◆ Source data

────────

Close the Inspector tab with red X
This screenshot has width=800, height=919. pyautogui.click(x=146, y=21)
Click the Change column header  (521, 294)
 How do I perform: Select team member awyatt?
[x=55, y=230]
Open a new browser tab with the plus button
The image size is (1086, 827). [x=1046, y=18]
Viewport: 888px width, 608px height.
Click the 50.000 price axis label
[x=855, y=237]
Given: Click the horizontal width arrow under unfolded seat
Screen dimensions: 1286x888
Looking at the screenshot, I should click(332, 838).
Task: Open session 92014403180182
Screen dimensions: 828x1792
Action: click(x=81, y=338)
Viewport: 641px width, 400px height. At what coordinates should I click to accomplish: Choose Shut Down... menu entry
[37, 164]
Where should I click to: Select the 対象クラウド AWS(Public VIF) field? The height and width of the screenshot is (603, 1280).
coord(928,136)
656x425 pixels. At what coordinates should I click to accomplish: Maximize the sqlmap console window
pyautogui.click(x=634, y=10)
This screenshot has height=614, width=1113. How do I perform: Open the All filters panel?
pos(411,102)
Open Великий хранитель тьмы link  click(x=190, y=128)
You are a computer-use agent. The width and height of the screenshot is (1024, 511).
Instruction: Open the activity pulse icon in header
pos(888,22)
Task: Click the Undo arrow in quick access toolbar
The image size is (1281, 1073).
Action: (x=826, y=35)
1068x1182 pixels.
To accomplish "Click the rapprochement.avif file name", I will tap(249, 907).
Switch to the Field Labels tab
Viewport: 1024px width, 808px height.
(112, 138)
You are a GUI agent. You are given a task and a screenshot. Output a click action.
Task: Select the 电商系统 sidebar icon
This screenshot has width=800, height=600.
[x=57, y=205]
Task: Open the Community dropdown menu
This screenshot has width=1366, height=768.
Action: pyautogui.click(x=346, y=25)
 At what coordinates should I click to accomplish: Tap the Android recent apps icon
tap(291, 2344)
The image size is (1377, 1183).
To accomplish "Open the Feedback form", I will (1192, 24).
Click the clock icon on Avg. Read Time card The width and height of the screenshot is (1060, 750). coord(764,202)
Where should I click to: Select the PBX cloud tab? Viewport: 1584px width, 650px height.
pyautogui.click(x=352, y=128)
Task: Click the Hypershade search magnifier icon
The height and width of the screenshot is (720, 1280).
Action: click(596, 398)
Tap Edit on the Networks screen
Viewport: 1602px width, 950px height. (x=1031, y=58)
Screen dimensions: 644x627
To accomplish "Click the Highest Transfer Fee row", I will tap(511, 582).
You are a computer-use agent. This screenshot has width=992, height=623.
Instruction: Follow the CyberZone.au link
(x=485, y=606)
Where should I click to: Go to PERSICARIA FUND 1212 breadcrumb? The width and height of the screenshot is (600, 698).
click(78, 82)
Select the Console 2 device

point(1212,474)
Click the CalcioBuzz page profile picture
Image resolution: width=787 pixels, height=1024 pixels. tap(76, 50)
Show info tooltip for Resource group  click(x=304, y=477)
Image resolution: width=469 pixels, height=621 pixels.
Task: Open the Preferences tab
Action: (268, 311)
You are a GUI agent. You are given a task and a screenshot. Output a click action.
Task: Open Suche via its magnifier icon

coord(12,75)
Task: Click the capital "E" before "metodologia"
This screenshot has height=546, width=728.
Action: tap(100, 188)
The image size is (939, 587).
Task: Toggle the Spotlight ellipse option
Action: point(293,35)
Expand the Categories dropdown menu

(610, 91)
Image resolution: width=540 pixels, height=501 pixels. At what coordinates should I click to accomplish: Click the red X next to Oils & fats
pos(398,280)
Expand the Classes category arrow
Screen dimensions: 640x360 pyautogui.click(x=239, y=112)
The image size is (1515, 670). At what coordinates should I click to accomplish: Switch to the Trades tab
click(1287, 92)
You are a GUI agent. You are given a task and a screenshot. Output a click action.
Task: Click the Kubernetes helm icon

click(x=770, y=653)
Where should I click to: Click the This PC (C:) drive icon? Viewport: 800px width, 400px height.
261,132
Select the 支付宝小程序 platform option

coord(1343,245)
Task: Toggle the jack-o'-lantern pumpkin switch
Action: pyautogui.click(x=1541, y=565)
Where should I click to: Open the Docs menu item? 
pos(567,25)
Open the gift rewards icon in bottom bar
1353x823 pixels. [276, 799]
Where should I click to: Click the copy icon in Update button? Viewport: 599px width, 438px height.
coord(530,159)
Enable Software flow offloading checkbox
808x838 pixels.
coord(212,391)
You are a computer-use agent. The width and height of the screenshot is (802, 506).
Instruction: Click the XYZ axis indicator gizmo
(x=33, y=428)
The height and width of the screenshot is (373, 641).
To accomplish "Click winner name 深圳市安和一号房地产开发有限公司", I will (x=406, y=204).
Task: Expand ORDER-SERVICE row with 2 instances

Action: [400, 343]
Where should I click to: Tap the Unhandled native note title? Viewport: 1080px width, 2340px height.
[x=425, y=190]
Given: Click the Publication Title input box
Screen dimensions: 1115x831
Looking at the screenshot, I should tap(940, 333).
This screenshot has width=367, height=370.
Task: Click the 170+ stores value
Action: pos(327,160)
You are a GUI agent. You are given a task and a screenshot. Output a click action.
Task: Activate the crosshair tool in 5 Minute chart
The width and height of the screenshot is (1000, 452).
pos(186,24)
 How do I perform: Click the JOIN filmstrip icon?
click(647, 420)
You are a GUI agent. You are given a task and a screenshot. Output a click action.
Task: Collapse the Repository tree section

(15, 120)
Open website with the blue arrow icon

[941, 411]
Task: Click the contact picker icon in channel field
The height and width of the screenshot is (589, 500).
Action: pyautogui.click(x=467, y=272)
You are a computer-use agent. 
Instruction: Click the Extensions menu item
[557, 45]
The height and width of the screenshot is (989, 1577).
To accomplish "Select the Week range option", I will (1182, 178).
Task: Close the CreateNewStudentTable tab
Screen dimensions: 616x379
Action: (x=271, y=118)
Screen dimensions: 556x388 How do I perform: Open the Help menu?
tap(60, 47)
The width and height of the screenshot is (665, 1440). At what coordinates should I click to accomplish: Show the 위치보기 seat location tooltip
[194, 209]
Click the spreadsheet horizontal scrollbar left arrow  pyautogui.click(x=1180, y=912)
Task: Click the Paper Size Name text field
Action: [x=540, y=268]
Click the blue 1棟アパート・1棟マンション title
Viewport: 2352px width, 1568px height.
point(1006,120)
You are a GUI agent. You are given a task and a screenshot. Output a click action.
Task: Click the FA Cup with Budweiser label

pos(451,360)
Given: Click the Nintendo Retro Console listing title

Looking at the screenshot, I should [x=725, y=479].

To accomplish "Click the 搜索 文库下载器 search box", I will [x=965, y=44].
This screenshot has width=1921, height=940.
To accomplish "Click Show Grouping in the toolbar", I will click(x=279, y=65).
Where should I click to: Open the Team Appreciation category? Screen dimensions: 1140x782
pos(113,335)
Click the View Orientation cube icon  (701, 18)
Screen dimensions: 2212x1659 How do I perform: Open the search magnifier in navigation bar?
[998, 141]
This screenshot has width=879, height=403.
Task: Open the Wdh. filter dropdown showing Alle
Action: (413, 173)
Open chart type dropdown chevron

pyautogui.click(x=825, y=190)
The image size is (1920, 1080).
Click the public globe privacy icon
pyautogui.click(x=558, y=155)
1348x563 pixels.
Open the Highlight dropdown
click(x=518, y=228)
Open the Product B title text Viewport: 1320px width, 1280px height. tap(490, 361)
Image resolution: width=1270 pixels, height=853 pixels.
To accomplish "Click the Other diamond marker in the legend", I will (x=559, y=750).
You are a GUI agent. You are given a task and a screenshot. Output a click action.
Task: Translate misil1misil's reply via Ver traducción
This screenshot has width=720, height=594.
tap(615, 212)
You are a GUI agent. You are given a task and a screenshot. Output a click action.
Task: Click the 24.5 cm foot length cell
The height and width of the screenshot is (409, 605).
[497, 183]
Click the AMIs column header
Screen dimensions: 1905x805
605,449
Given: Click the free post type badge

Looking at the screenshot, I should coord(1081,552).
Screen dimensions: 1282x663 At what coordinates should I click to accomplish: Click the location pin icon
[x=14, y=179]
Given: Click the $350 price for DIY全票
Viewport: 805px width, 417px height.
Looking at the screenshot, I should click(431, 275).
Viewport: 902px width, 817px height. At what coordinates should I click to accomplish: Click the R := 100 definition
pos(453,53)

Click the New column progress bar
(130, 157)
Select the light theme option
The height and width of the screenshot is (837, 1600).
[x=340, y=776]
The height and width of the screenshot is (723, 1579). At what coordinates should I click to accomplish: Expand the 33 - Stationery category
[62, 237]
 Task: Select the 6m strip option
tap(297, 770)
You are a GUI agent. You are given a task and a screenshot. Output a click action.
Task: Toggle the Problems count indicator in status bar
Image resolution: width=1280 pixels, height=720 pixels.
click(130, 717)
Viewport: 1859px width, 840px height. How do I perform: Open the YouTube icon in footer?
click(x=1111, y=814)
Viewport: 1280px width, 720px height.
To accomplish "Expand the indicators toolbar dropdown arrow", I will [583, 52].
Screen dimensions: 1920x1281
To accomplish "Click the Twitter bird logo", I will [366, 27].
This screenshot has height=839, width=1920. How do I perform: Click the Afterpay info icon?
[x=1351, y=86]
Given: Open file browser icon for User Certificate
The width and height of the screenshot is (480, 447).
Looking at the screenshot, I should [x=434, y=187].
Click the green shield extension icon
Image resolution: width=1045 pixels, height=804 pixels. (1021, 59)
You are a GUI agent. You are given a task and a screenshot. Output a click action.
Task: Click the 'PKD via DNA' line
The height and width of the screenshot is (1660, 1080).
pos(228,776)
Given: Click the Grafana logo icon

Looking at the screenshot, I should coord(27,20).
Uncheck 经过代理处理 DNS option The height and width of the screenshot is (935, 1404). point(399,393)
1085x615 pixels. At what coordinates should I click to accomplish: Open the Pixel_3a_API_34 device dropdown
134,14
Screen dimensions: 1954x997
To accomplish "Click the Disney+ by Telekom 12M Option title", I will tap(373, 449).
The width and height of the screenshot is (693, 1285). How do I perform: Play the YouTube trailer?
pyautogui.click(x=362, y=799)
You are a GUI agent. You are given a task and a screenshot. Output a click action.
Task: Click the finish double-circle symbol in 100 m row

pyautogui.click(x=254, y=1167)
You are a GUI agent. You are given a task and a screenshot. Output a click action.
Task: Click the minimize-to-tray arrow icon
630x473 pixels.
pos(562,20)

────────

◆ Your goal
Reproduce word for word the material above, beginning with the line that contains "At what coordinates should I click to accomplish: Tap" and ending with the line that contains "Click the clock".

◆ Task answer
 At what coordinates should I click to accomplish: Tap the Android recent apps icon
tap(291, 2344)
The image size is (1377, 1183).
To accomplish "Open the Feedback form", I will (1192, 24).
Click the clock icon on Avg. Read Time card The width and height of the screenshot is (1060, 750). coord(764,202)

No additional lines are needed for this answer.